##### DATA LISTING #####
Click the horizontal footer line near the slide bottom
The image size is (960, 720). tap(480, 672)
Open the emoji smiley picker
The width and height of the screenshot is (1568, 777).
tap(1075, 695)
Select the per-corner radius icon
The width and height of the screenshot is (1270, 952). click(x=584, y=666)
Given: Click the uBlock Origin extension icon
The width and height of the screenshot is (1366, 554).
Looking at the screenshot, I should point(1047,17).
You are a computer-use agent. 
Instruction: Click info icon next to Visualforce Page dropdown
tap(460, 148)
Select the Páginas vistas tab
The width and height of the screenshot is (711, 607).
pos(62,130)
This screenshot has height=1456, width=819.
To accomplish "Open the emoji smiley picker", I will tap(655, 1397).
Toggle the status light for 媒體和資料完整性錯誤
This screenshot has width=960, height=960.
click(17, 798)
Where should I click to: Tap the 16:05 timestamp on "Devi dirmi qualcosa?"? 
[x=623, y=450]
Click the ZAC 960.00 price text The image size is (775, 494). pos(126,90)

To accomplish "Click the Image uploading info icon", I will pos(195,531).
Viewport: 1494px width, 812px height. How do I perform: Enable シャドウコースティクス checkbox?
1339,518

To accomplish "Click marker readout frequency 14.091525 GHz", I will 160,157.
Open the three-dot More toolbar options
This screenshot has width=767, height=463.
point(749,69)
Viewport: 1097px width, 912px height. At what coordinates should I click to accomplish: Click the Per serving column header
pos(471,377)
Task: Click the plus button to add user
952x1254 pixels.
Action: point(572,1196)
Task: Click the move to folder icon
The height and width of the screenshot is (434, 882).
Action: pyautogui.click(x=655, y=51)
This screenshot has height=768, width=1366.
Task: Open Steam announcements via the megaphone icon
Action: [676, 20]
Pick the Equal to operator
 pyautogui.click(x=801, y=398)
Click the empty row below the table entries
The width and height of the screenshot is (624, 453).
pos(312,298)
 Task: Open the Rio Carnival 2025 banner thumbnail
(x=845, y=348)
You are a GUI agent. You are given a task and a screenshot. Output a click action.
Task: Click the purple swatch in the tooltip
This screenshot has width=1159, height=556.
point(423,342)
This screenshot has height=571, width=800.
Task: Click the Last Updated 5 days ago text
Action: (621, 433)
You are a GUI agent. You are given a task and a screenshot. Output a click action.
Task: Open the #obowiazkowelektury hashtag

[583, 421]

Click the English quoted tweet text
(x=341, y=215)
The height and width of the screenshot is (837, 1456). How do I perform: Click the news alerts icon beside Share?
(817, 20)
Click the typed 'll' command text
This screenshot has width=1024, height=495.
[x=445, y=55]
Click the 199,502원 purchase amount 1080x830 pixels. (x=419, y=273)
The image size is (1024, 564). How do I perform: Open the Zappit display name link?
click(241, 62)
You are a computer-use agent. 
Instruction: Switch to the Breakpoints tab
#####
## WHAT NEEDS TO BE DONE
Every line in the data above has to be retyped exactly.

## RESULT OF THE EXERCISE
Click the horizontal footer line near the slide bottom
The image size is (960, 720). tap(480, 672)
Open the emoji smiley picker
The width and height of the screenshot is (1568, 777).
tap(1075, 695)
Select the per-corner radius icon
The width and height of the screenshot is (1270, 952). click(x=584, y=666)
Given: Click the uBlock Origin extension icon
The width and height of the screenshot is (1366, 554).
Looking at the screenshot, I should point(1047,17).
You are a computer-use agent. 
Instruction: Click info icon next to Visualforce Page dropdown
tap(460, 148)
Select the Páginas vistas tab
The width and height of the screenshot is (711, 607).
pos(62,130)
This screenshot has height=1456, width=819.
To accomplish "Open the emoji smiley picker", I will tap(655, 1397).
Toggle the status light for 媒體和資料完整性錯誤
This screenshot has width=960, height=960.
click(17, 798)
Where should I click to: Tap the 16:05 timestamp on "Devi dirmi qualcosa?"? 
[x=623, y=450]
Click the ZAC 960.00 price text The image size is (775, 494). pos(126,90)

To accomplish "Click the Image uploading info icon", I will pos(195,531).
Viewport: 1494px width, 812px height. How do I perform: Enable シャドウコースティクス checkbox?
1339,518

To accomplish "Click marker readout frequency 14.091525 GHz", I will 160,157.
Open the three-dot More toolbar options
This screenshot has width=767, height=463.
point(749,69)
Viewport: 1097px width, 912px height. At what coordinates should I click to accomplish: Click the Per serving column header
pos(471,377)
Task: Click the plus button to add user
952x1254 pixels.
Action: point(572,1196)
Task: Click the move to folder icon
The height and width of the screenshot is (434, 882).
Action: pyautogui.click(x=655, y=51)
This screenshot has height=768, width=1366.
Task: Open Steam announcements via the megaphone icon
Action: [676, 20]
Pick the Equal to operator
 pyautogui.click(x=801, y=398)
Click the empty row below the table entries
The width and height of the screenshot is (624, 453).
pos(312,298)
 Task: Open the Rio Carnival 2025 banner thumbnail
(x=845, y=348)
You are a GUI agent. You are given a task and a screenshot. Output a click action.
Task: Click the purple swatch in the tooltip
This screenshot has width=1159, height=556.
point(423,342)
This screenshot has height=571, width=800.
Task: Click the Last Updated 5 days ago text
Action: (621, 433)
You are a GUI agent. You are given a task and a screenshot. Output a click action.
Task: Open the #obowiazkowelektury hashtag

[583, 421]

Click the English quoted tweet text
(x=341, y=215)
The height and width of the screenshot is (837, 1456). How do I perform: Click the news alerts icon beside Share?
(817, 20)
Click the typed 'll' command text
This screenshot has width=1024, height=495.
[x=445, y=55]
Click the 199,502원 purchase amount 1080x830 pixels. (x=419, y=273)
The image size is (1024, 564). How do I perform: Open the Zappit display name link?
click(241, 62)
You are a computer-use agent. 
Instruction: Switch to the Breakpoints tab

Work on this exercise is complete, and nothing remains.